O Banco Master tentou captar recursos no mercado com garantias do Fundo de Garantia de Créditos (FGC), mas enfrentou restrições. Em seguida, buscou captar recursos de fundos de investimento sem sucesso. O banco intensificou a venda de carteiras, especialmente para o Banco Regional de Brasília (BRB), que está sob investigação por suspeita de fraude em cerca de R$ 12,2 bilhões em créditos vendidos.
A partir de janeiro de 2025, o Master começou a formar novas carteiras de investimentos em meio a problemas de liquidez, levando o BC a criar um grupo específico para analisar essas carteiras. A liquidação extrajudicial do Banco Master ocorreu em 18 de novembro de 2025, após a tentativa de compra pelo BRB ter sido negada.
Antes da liquidação, o Banco Master propôs uma solução envolvendo supostos investidores árabes, que não foram conhecidos pelo presidente do BC. Galípolo afirmou que o banco reconheceu não ser mais viável e propôs uma autoliquidação, mas sem detalhes sobre os investidores.

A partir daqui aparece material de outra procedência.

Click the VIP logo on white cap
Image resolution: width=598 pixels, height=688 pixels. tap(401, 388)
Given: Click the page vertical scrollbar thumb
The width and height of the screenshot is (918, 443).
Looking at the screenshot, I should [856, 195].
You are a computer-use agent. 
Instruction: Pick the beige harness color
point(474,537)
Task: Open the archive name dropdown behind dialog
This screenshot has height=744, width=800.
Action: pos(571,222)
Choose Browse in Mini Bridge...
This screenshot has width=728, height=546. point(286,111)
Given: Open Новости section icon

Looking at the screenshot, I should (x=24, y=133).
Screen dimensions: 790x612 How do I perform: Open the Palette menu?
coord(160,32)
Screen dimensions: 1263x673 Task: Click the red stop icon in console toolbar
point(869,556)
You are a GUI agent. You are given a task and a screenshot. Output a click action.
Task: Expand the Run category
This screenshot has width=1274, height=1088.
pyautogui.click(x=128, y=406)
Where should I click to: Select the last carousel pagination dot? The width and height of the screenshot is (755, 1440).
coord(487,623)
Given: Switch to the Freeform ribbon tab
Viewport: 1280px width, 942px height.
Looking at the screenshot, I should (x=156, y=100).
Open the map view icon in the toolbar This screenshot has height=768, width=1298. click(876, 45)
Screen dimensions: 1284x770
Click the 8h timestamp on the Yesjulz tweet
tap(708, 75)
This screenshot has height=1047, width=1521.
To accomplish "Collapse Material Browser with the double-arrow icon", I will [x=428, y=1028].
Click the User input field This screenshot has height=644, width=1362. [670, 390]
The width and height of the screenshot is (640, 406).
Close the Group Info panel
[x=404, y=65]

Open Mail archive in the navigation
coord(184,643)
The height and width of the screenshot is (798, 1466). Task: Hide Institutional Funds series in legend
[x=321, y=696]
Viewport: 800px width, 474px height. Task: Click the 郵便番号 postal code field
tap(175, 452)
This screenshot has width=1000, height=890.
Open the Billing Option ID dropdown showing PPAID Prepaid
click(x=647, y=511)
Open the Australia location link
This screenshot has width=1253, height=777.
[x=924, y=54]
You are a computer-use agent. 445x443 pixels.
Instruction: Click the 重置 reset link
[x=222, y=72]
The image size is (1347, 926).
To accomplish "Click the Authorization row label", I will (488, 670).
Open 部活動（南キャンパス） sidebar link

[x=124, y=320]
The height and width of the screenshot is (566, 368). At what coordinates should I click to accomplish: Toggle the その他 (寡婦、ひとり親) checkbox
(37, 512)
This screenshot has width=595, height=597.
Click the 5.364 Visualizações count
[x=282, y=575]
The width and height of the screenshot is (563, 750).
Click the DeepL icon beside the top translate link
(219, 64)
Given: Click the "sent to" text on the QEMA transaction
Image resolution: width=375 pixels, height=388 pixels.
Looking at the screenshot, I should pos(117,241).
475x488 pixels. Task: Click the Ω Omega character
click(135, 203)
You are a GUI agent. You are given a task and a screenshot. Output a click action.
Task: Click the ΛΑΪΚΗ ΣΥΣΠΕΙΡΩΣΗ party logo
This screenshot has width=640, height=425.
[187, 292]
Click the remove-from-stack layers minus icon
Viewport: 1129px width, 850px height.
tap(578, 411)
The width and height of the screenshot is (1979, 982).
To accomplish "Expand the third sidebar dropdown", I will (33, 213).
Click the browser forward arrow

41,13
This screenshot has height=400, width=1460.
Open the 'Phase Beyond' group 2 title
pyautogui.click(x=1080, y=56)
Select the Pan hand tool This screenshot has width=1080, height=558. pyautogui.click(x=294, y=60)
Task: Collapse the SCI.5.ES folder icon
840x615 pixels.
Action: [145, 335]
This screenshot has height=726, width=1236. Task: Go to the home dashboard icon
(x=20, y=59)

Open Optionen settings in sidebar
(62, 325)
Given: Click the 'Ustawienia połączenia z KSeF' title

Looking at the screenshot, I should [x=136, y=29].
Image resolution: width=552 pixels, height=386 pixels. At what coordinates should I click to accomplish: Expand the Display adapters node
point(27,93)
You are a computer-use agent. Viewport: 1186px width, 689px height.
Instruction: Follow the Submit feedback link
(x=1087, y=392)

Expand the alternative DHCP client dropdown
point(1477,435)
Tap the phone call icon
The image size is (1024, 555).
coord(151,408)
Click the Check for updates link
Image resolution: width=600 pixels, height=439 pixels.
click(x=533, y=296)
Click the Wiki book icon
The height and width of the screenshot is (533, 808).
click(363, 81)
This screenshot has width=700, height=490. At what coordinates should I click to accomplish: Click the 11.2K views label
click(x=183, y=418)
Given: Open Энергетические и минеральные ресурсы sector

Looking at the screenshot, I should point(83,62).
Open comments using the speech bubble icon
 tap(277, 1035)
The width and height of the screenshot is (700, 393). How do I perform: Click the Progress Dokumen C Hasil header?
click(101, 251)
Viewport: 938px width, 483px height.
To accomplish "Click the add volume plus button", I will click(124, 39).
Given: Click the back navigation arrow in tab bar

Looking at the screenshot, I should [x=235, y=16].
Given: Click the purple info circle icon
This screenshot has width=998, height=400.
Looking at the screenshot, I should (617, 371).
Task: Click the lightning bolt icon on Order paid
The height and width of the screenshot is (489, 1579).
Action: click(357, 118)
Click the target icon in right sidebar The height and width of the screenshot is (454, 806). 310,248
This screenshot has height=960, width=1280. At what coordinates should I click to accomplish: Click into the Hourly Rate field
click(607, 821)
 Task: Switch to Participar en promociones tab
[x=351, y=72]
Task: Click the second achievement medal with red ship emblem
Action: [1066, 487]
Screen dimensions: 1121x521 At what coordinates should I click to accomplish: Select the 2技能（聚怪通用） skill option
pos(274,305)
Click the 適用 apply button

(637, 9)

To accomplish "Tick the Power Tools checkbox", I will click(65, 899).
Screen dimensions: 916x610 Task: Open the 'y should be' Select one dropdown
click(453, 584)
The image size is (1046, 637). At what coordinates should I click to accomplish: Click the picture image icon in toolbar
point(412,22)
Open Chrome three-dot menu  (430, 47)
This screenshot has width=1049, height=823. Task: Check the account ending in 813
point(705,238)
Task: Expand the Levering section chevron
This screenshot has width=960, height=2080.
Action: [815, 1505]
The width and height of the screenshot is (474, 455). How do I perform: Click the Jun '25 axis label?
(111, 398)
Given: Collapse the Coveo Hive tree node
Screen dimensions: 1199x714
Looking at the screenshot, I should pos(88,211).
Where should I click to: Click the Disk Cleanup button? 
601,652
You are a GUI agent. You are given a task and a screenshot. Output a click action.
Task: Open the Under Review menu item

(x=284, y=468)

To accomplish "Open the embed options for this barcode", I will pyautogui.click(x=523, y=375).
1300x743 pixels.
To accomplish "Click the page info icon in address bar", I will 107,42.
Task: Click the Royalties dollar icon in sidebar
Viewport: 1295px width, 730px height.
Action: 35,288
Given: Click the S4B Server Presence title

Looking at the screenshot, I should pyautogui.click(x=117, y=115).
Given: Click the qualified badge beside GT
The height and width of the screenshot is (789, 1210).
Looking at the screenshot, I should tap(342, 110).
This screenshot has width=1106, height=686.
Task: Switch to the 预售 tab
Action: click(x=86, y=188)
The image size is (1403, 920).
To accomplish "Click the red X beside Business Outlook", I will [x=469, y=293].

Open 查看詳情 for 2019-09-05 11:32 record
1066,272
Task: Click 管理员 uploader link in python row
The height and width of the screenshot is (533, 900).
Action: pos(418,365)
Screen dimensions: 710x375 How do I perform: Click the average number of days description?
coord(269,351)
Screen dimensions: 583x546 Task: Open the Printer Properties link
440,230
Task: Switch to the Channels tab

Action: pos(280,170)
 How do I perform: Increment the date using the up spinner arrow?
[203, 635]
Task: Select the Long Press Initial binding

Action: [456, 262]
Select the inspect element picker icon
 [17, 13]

O presidente do Banco Central reiterou que a liquidação do Banco Master não representava um risco sistêmico para o mercado financeiro, já que a instituição correspondia a menos de 0,5% do sistema bancário. Ele destacou que a liquidação não é uma punição aos gestores, mas sim uma medida necessária devido à situação da instituição.